WORK REQUIRED:
Put every line of the records below into a Markdown table with two columns, Row for the row number and Line for the text, leaving out blank lines and any pictures.

STORED DATA:
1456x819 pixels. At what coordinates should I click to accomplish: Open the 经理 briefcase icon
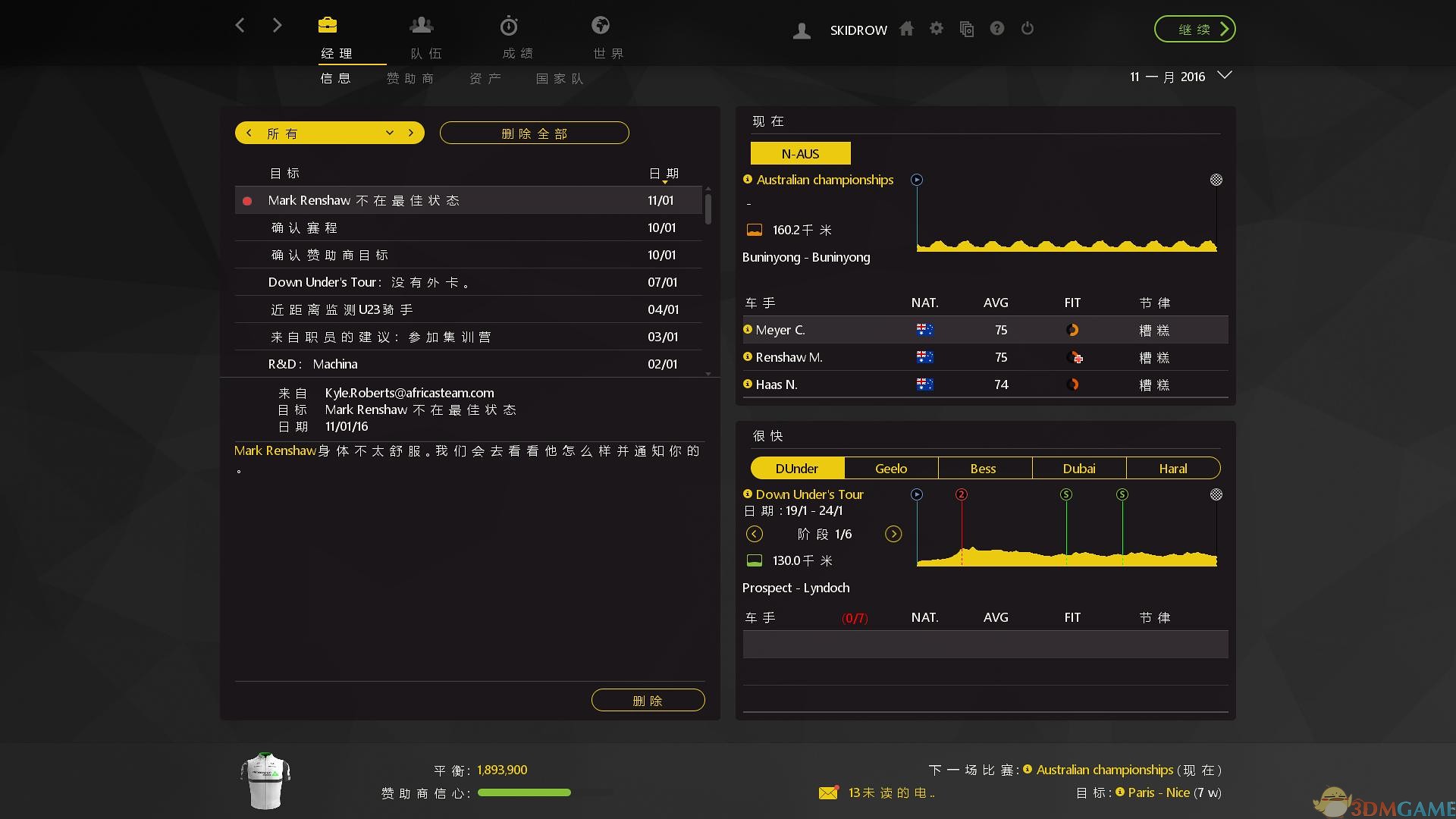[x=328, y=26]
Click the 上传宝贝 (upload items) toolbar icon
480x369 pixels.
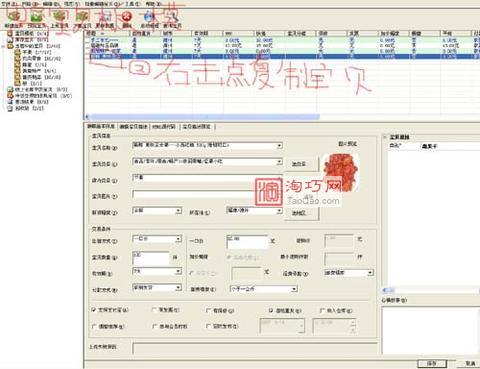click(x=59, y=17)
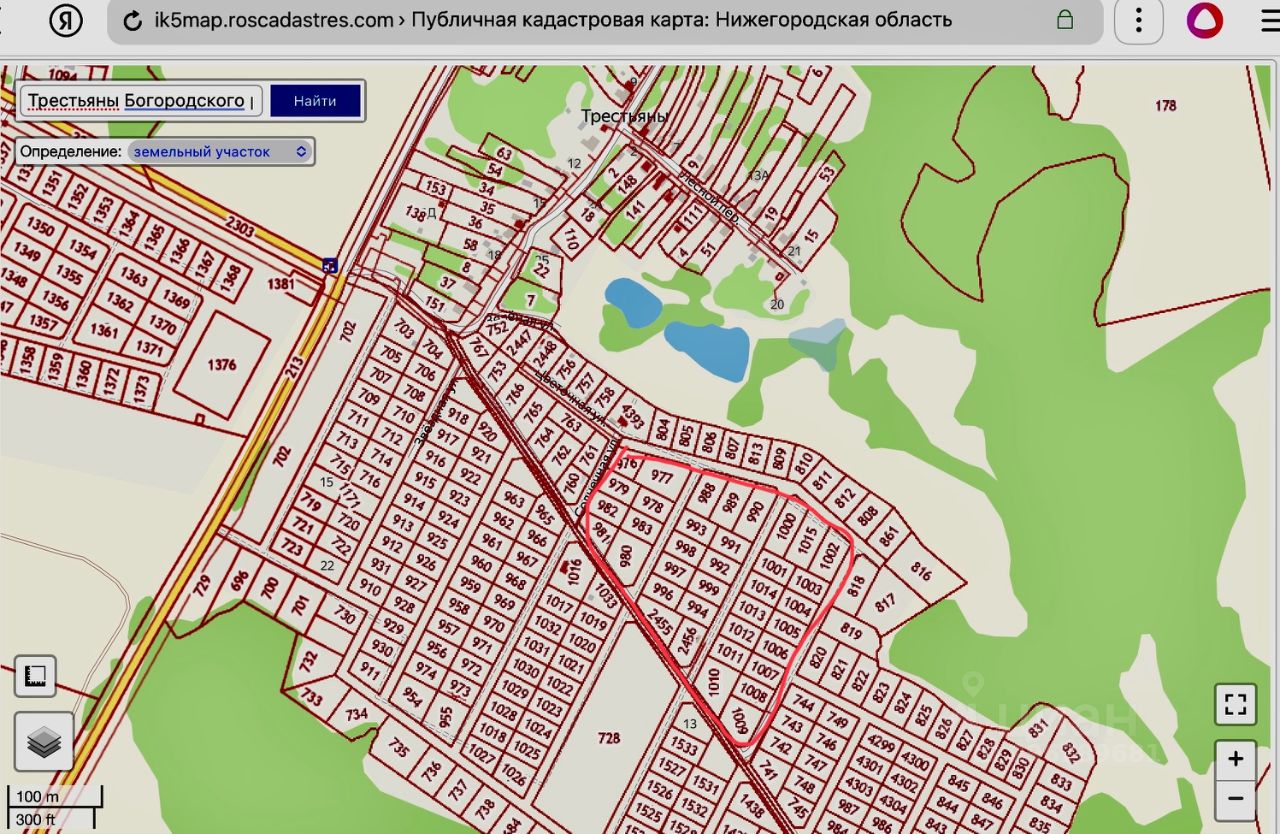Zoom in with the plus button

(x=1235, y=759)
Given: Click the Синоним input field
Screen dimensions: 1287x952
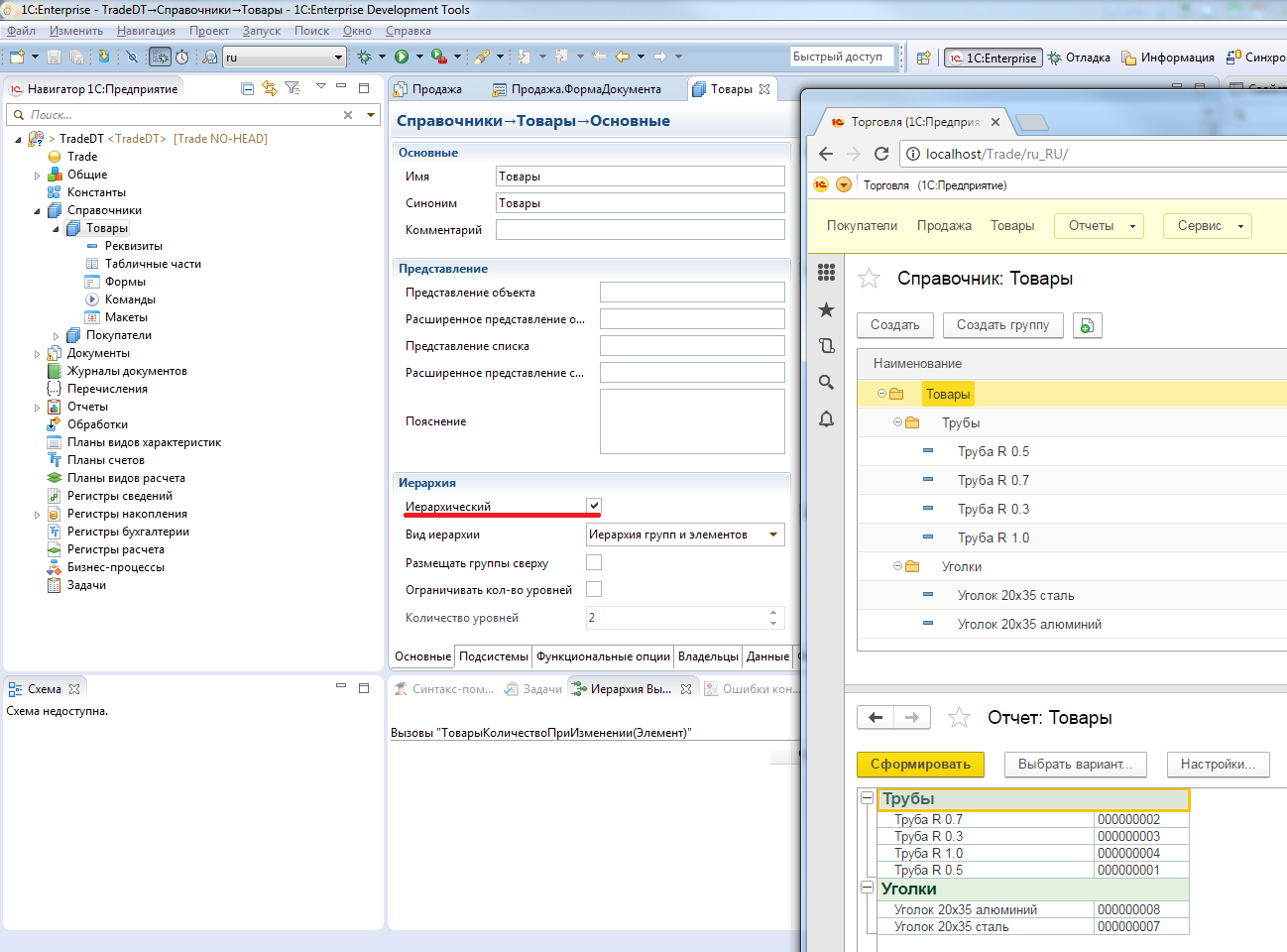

IN RESPONSE:
| Row | Line |
|---|---|
| 1 | 1456x819 pixels. At what coordinates should I click to accomplish: Open the 经理 briefcase icon |
| 2 | [x=328, y=26] |
| 3 | Click the 上传宝贝 (upload items) toolbar icon |
| 4 | 480x369 pixels. |
| 5 | click(x=59, y=17) |
| 6 | Zoom in with the plus button |
| 7 | (x=1235, y=759) |
| 8 | Given: Click the Синоним input field |
| 9 | Screen dimensions: 1287x952 |